Our next set of assessments focused on the screen of each smartwatch, which is also responsible for 20% of the total score. We scored each watch on the ease of reading the display, its viewing quality, and the backlight. The Versa 2 rebounded quite a bit in this metric, earning a much better score than the last one and placing closer to the top of the group overall.
The Versa 2 has a circular 1.34" AMOLED screen with a resolution of 300x300. It looks great and has a backlight that is plenty bright to read in bright sunlight, which is a big improvement on its predecessor. You also can set the backlight to automatically adjust or have the screen set to stay on, rather than entering a sleep mode and turning off when you don't have your wrist raised.
Next in terms of importance, we ranked and scored the fitness-tracking abilities of each watch, which makes up 15% of the final score. The Versa 2 scored very well and finished in the upper portion of the group, based on the accuracy of its step counter, heart rate monitor, and stair climbing sensor, as well as for its workout tracking abilities.
The Versa 2 was fairly accurate overall in our step tracking tests but didn't deliver the most consistent set of results we have seen so far. It averaged about 28 steps off of the true step count after three trials but was as close as 7 steps and off as much as 43.
The Versa 2 also did quite well in our heart rate tests, showing a reading within 2 bpm of the control chest strap heart rate monitor with a resting heart rate. However, it usually had a much larger discrepancy — on the order of 20 bpm or so — with an active heart rate.
It has a decent number of trackable activities, such as running, treadmill, swimming, weights, cycling, and interval training, as well as a generic workout if your activity doesn't fit any of those profiles. The Versa 2 can You do need to take your phone with you and have it paired to get the full set of data for each workout.
The Versa 2 did better than average at counting the number of stairs climbed as well, recording 8 of the 10 times in our tests.
The remaining 15% of the total score for the Versa 2 is determined by its performance in our battery life tests. We based scores on how long this smartwatch lasted with typical use and on the time it took to recharge when the battery was depleted. It did quite well, earning one of the better scores of the group.
Based on our tests, we found the battery would last between 2-5 days before dying, depending on usage. We reliably got over 72 hours but tracking a ton of workouts or setting the display to be always on dropped the battery life considerably. The Versa 2 also is one of the faster watches to recharge, only taking 120 minutes to completely recharge and 28 minutes to reach 50% from a completely dead battery.
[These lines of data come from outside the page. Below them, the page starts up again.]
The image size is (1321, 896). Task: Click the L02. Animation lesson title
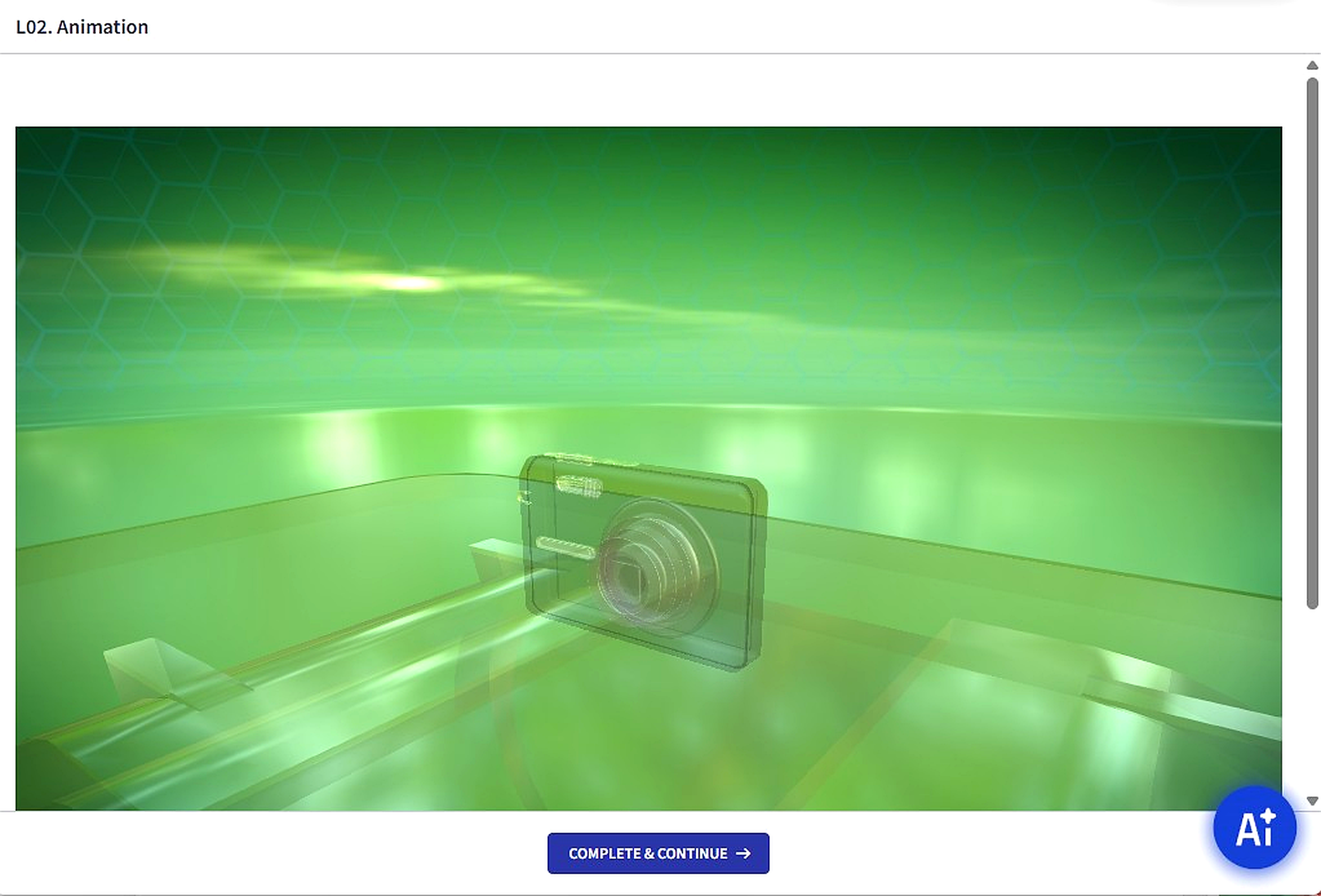82,27
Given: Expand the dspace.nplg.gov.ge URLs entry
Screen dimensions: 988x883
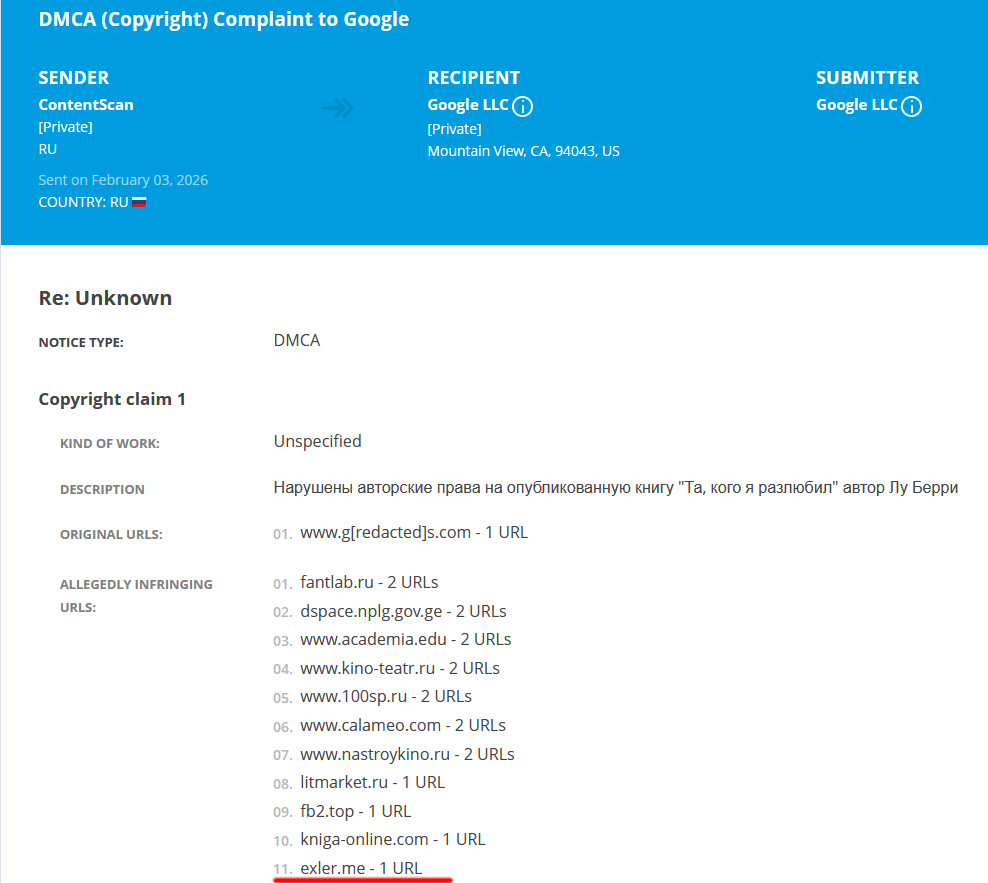Looking at the screenshot, I should point(403,611).
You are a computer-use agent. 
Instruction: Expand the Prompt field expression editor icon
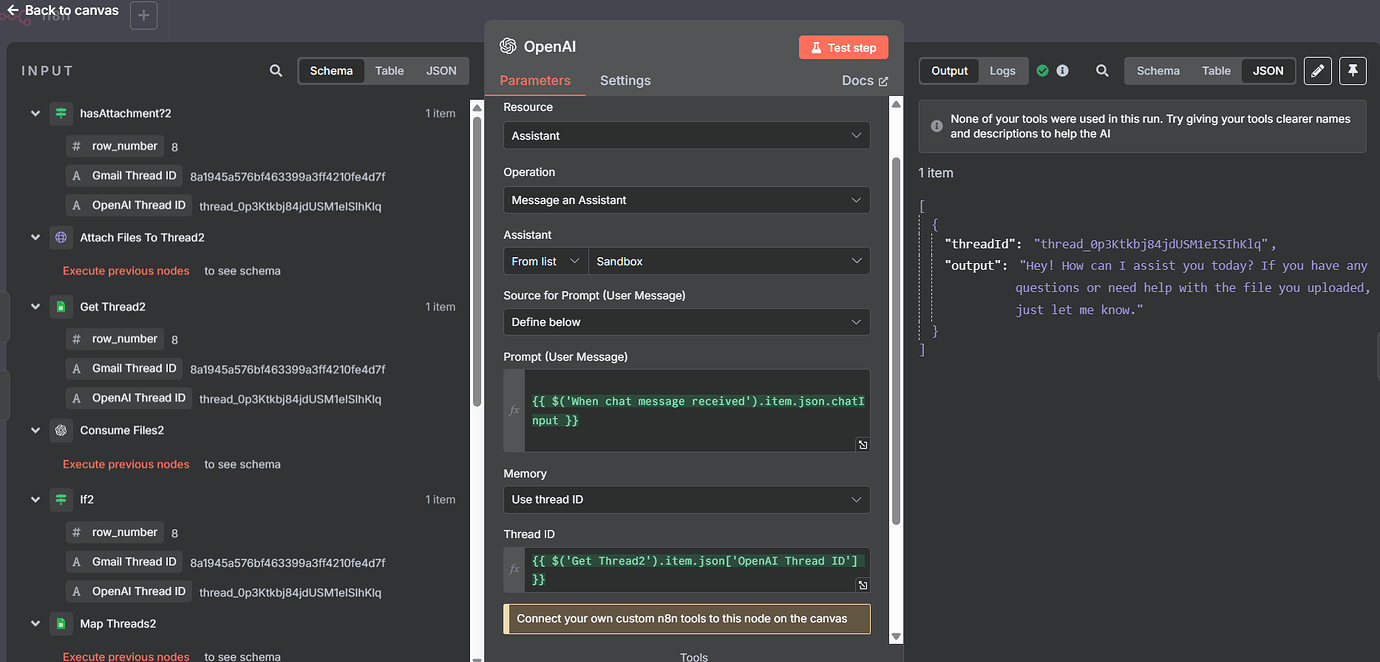[x=861, y=444]
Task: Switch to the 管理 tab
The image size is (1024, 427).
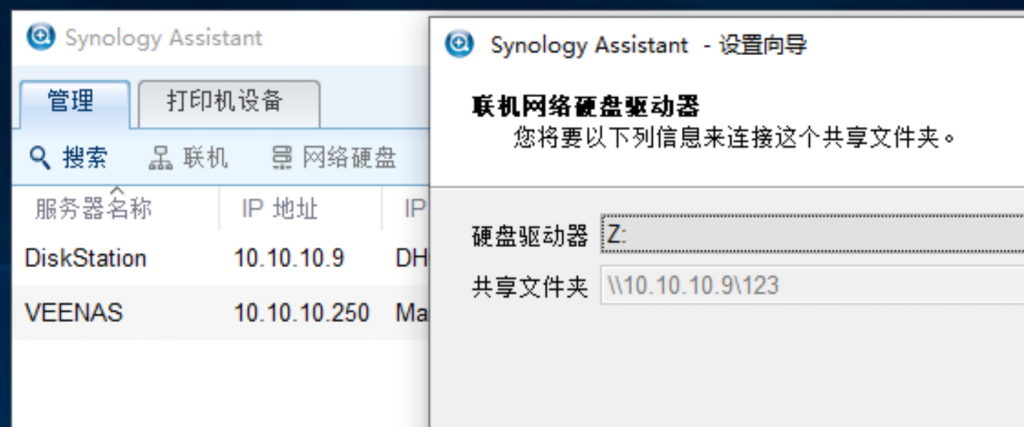Action: (71, 101)
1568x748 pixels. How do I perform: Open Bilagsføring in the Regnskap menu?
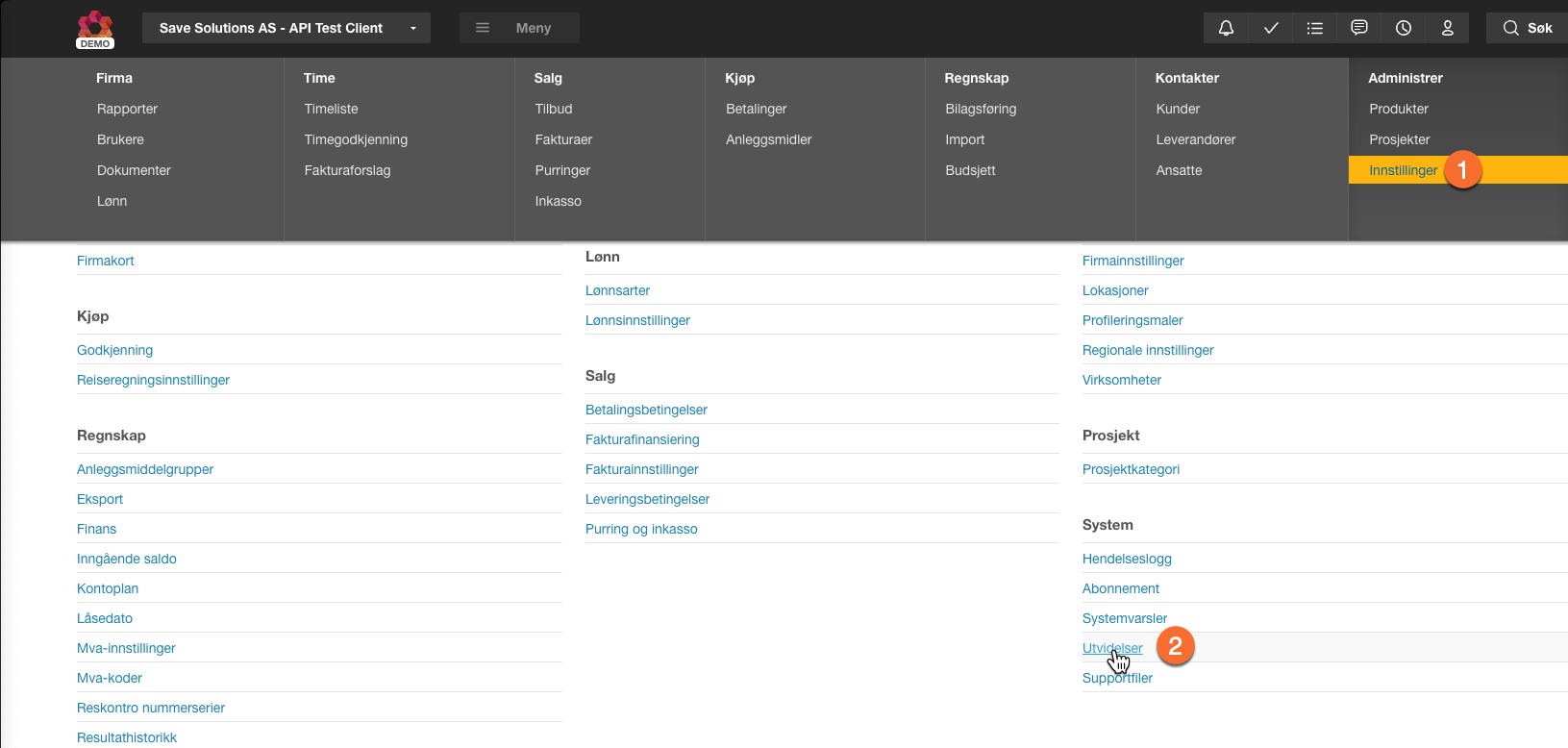981,109
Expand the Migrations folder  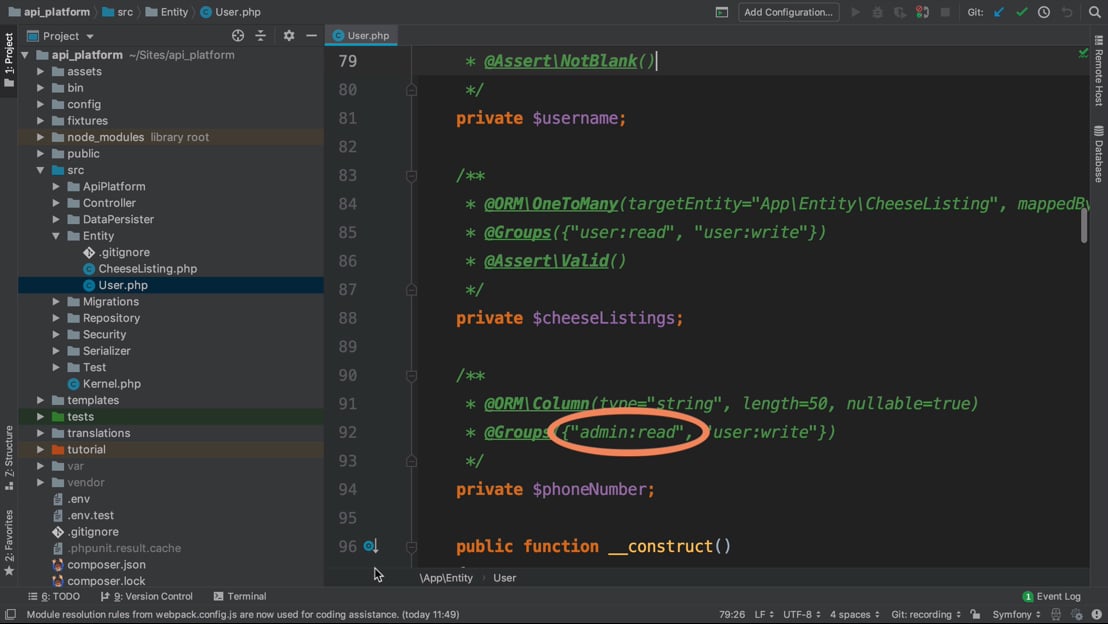pyautogui.click(x=56, y=302)
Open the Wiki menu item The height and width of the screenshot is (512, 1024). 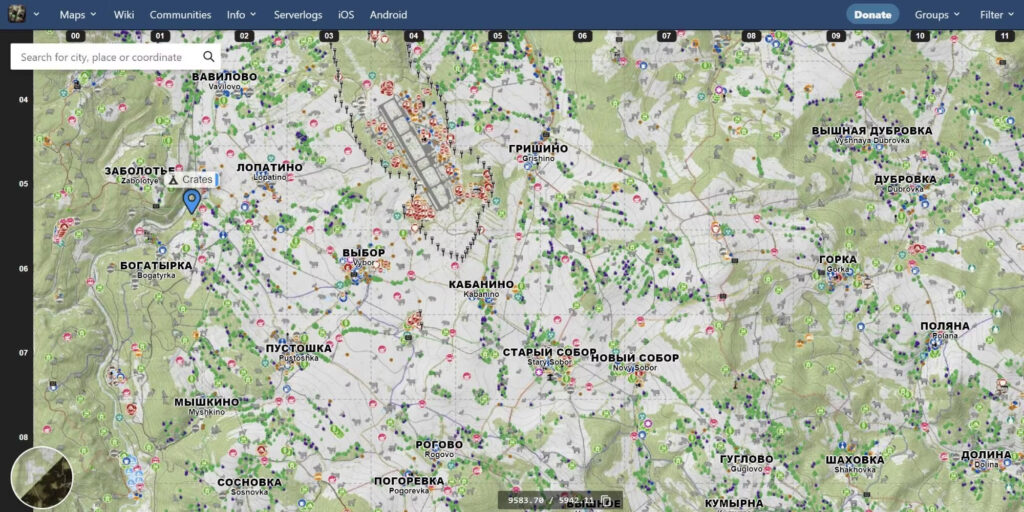coord(124,15)
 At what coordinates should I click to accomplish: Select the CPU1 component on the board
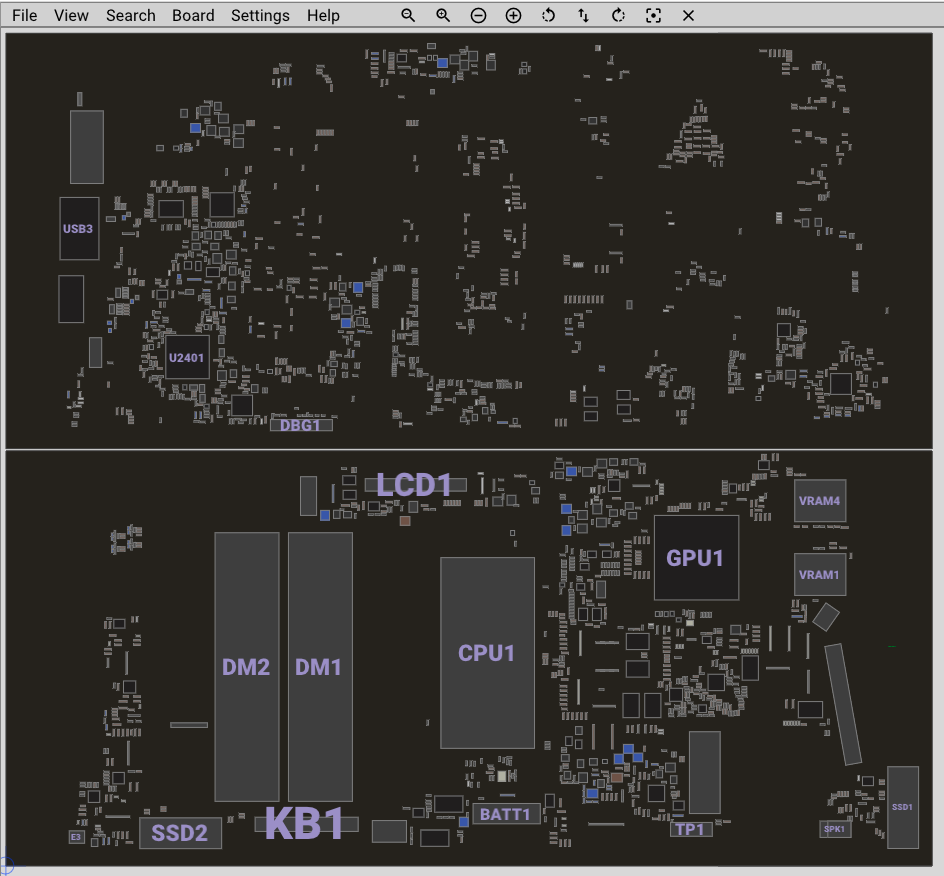pyautogui.click(x=487, y=653)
The Versa 2 is a decent value option, pairing solid performance across the board at a fairly reasonable price.
If you don't put too much of a priority on standalone smartwatch capabilities and like the social engagement of the Fitbit community, the Versa 2 is a great option. It can't quite compare to the top-tier watches but also costs quite a bit less. We didn't come up with any major complaints about this watch and it scored average or above in every single one of our testing metrics.